PCI Compliance on AWS: PCI Requirement 2.2
Developing Your Configuration Standards
PCI Requirement 2.2 requires you to, “Develop configuration standards for all system components. Assure that these standards address all known security vulnerabilities and are consistent with industry-accepted system hardening standards.” As you work to comply with this requirement and you develop your own AWS configuration standards, you don’t need to start from scratch. You can rely on industry-accepted resources such as:
- AWS Security Checklist
- AWS Best Practices for Security, Identity, and Compliance
- CIS Benchmark for Securing Amazon Web Services
- NIST Guidelines for Firewalls and Firewall Policy
Along with the extensive resources AWS, CIS, and NIST, other benchmarks could come from ISO or the SANS Institute.
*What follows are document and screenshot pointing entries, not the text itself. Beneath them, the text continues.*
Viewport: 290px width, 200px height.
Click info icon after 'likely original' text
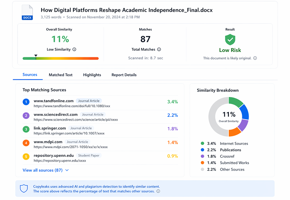(255, 58)
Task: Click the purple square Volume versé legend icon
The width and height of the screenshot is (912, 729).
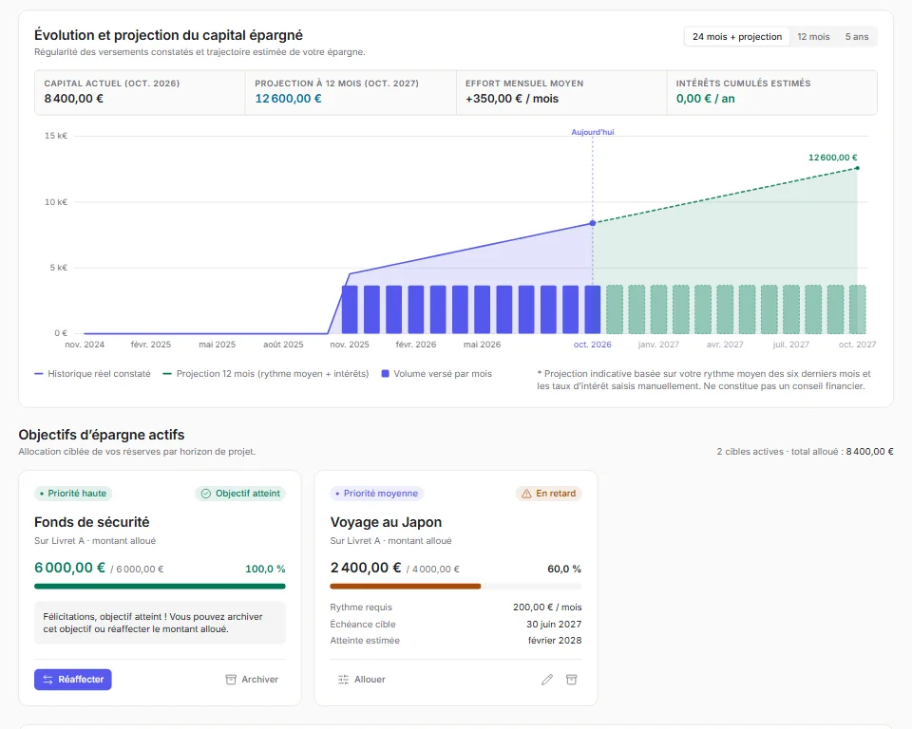Action: coord(385,374)
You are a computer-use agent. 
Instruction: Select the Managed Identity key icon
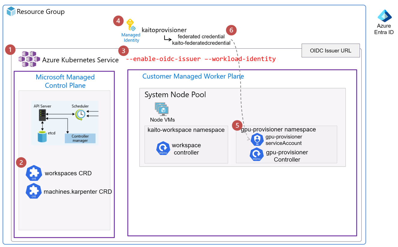tap(131, 25)
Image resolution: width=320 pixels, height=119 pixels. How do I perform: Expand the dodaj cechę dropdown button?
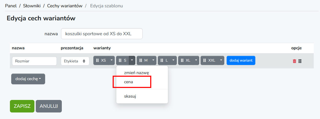click(x=28, y=79)
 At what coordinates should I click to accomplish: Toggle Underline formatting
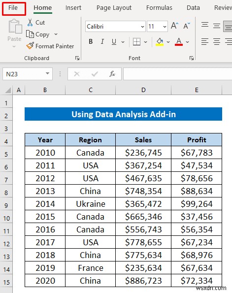[x=114, y=41]
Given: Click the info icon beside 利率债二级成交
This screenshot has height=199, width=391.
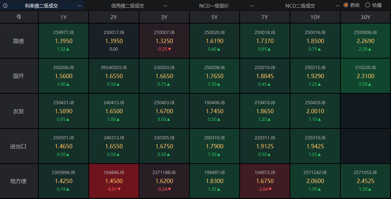Looking at the screenshot, I should (x=5, y=5).
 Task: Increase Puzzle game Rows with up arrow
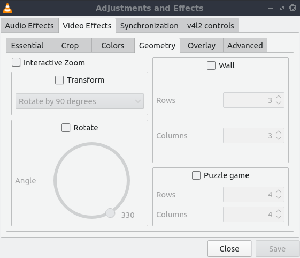tap(279, 191)
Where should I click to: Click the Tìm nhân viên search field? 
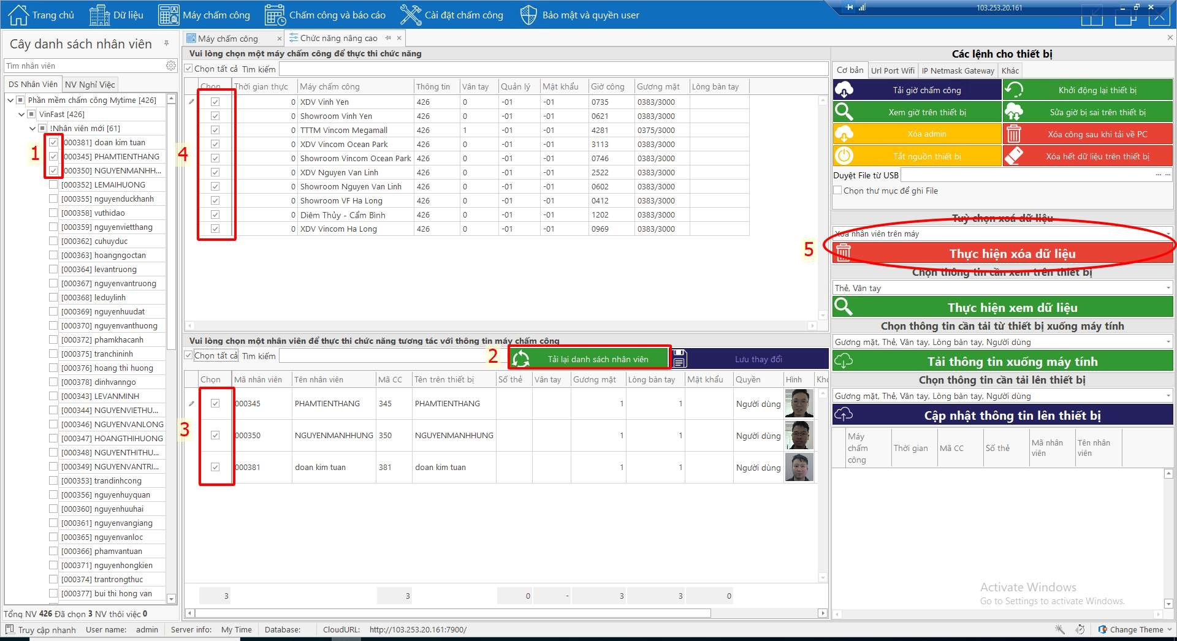83,66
PCI Requirement 2.2 requires that you have configuration standards based on industry best practices. Within the AWS environment, you might look to industry resources such as the Center for Internet Security (CIS). We’ve provided links below that will get you to some of these industry best practices that are published out there. AWS has published a security checklist and security best practices for securing your AWS environment. When you document your configuration standards, you want to refer to one of these industry-accepted resources as your benchmark that you’ve utilized in order to secure your environment. Interestingly enough, AWS also offers images that are pre-configured against some of these standards out there in the marketplace, so be sure to check those out as well.